Qatar: is there hope for a country building cities in the sand?

by at 3:35 pm under Uncategorized

As I child I made several trips to the beach to build sand castles. Those castles would always be swept away with the changing of the tide. As the water rose, my sand developments crumbled.

Sand Castle by JP Morgan

Sand Castle by JP Morgan

That said I’m familiar with the process of development and infrastructure as well as how plans can look really good at the beginning but fail for one reason or another. Plans, resources and motivation are necessary—you can’t create something from nothing. Everything has to come from some where, even dirt. Perhaps this is a good way to look at the creation of cities in Qatar.

Map of Quatar

Map of Qatar

Cities in Qatar, like its capital city Doha, were rebuilt and recreated by the fusion of innovation and a historical, colonial past. Qatar’s development is part of a long term plan that will develop the region by the year 2025. Billions have already been spent to re-enforce the infrastructure of Qatar to keep it from sinking into the sand and make it a beacon of Middle Eastern development.

Qatar's capital city of Doha, by Agency Spy

Qatar's capital city of Doha, by Agency Spy

The Qatar plan, coined “The Master Plan,” seeks to consolidate existing master plans (Education City, Pearl of the Gulf, Lusail Development, New Doha International Airport, Doha Port, etc) into one integrated blueprint for future development. The plan does not consider individual areas of the country but rather is developing through a national perspective.
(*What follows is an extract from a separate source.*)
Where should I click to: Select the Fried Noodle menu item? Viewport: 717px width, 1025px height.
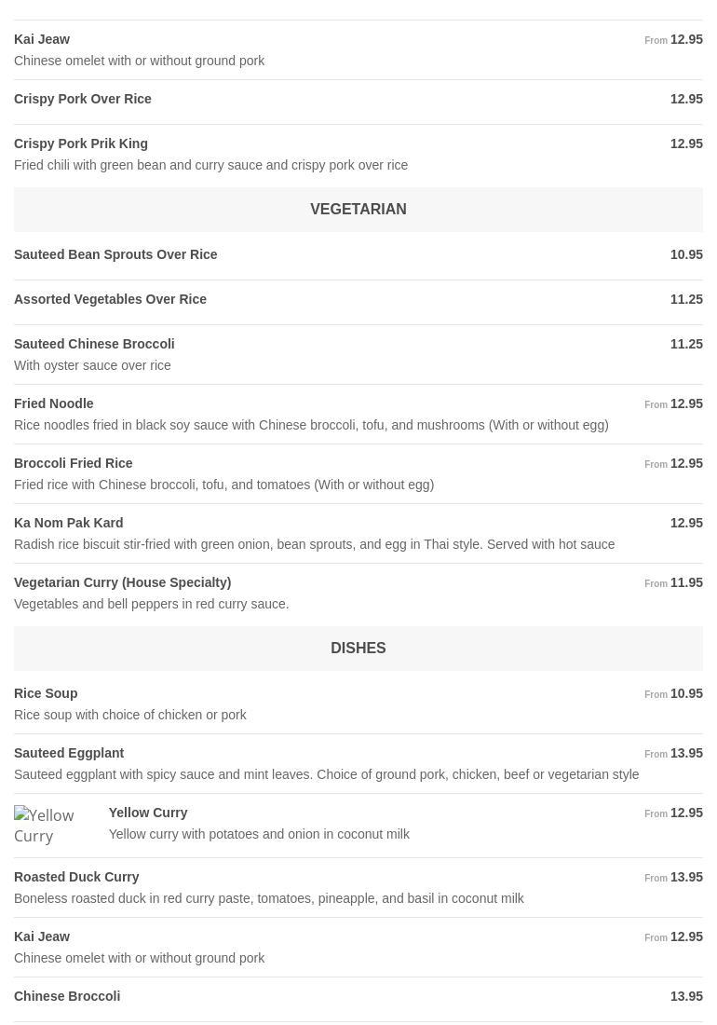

Each of the above areas of Qatar will focus on a specific purpose to benefit the country as a whole.

According Qatar’s Urban Planning and Development Authority (UPDA) website, there are several objectives that have been considered during the plan. Objectives include:
•    To significantly improve the capability of the UPDA and related authorities that will effectively improve development objectives, policies, and regulations at all planning levels.
•    To be better able to control, monitor, and assess development projects.
•    To better recognize future development opportunities early on and plan accordingly

Jane Jacobs would disagree with the creation of cities like those in Qatar in many ways—but also recognize positive aspects of the developmental approach. In her book, “Cities and the Wealth of Nations,” discusses distrust in imperialism. She states that in many ways imperialism has its own demise. Like foreign aide imperialism often has the best intentions but once the money goes away there is little to support the economy of the region or city. Qatar does have oil resources, and innovative sand resources. But most of its business has been transported from other cities in the area and foreign countries (as have a large percentage of its new residents).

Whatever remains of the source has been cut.